Hail an election year; Bank's bare mantelpiece; ghost of chancellors past; charity match.
It's election year. Probably. Let joy be unconfined. Hours and hours of perfectly balanced three-way analysis to look forward to. Synthetic Newsnight anger from Jeremy Paxperson. In-depth forensic interviews by John Humphrys with Teresa May. A new crop of party political broadcasts, confected by the finest ad agencies in the land - or at least in Soho. Mori poll upon Yougov survey will illuminate the enlightened, and sometimes the baser, self-interests of the electorate.
Perhaps you can hardly wait for the fun to begin. If so, you are unlike anyone I have talked to in recent weeks. They see this election as a match between a team that has done enough to lose and one that has not done enough to win. My team, Manchester City, gains such points as it does in games like this.
So it will almost certainly be three points to Tony and business as usual, as long as the economic sun continues to shine.
Which is more likely than not. UK interest rates have now been on hold for some time. Scribblers in the City have been fertile in generating explanations for this masterly inactivity at the Bank of England. Has the housing market finally turned? Is the Monetary Policy Committee anxious about the falling dollar?

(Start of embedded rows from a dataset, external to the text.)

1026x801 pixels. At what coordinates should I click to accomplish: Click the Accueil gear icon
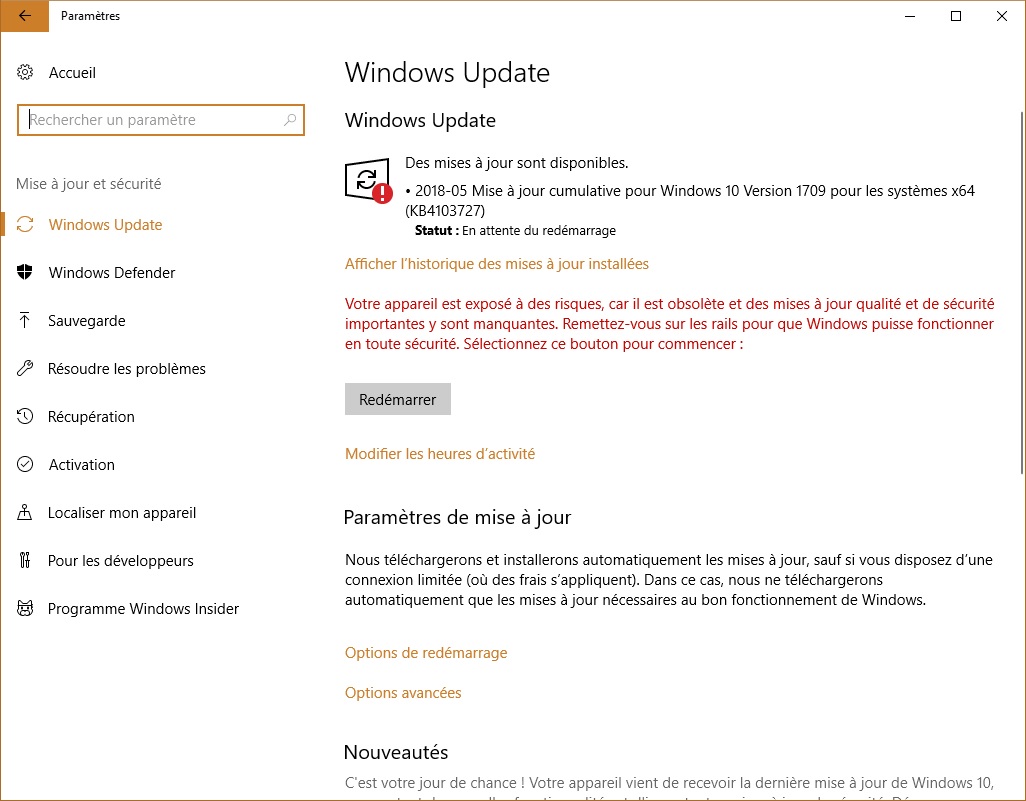(26, 73)
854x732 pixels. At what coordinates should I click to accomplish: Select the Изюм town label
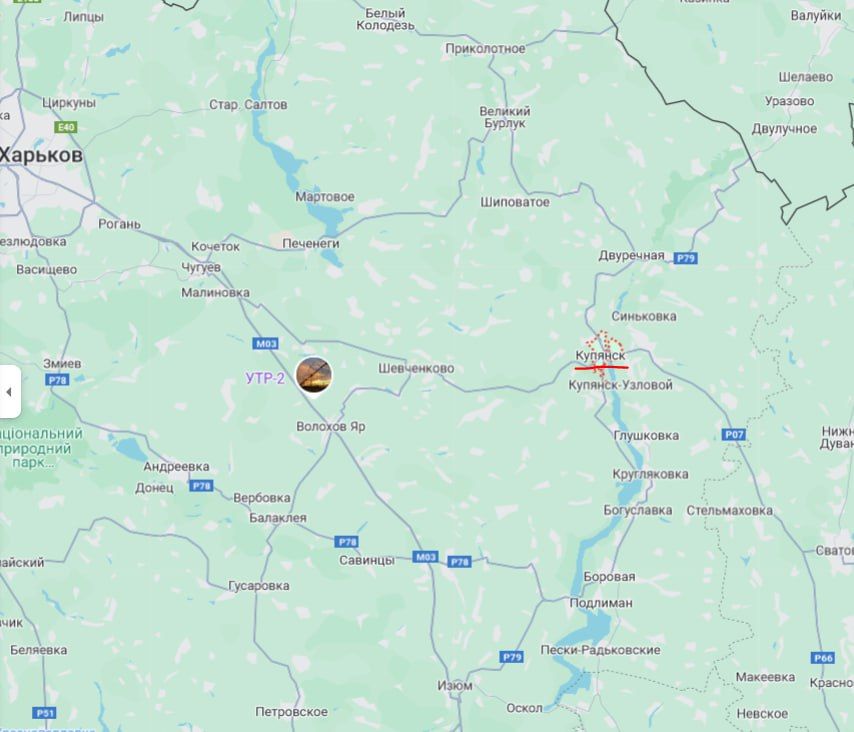[455, 686]
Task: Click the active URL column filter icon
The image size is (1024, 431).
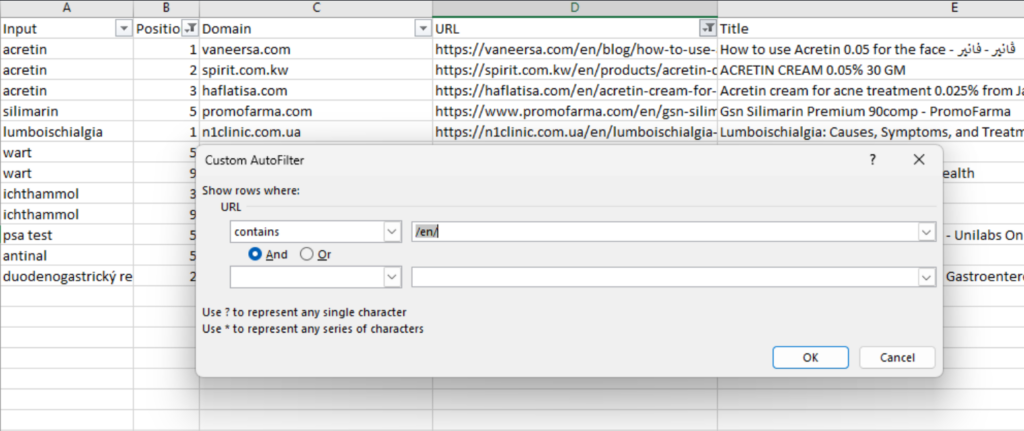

If the commentators strolled down to Tate Britain on London's Millbank, they would find the correct answer. The 'Johns' show - not a lavatorial retrospective but a celebration of the careers of Augustus and Gwen - includes a magnificent portrait of Montague Norman. Norman was the governor of the Bank of England through the 1920s and '30s, whose tight monetary policy accentuated the Depression.
For years, Norman sat above the fireplace in the first-floor committee room at Threadneedle Street, exerting his baleful influence on the MPC, which meets there. But in September, Mervyn King generously lent the portrait to the Tate. Since then, the committee has been frozen, with no guidance available from above. The show finishes at Millbank quite soon, but is then going on a world tour (of Cardiff), so Norman will not be available for consultation until well into the summer. Expect no change in rates for the time being, therefore.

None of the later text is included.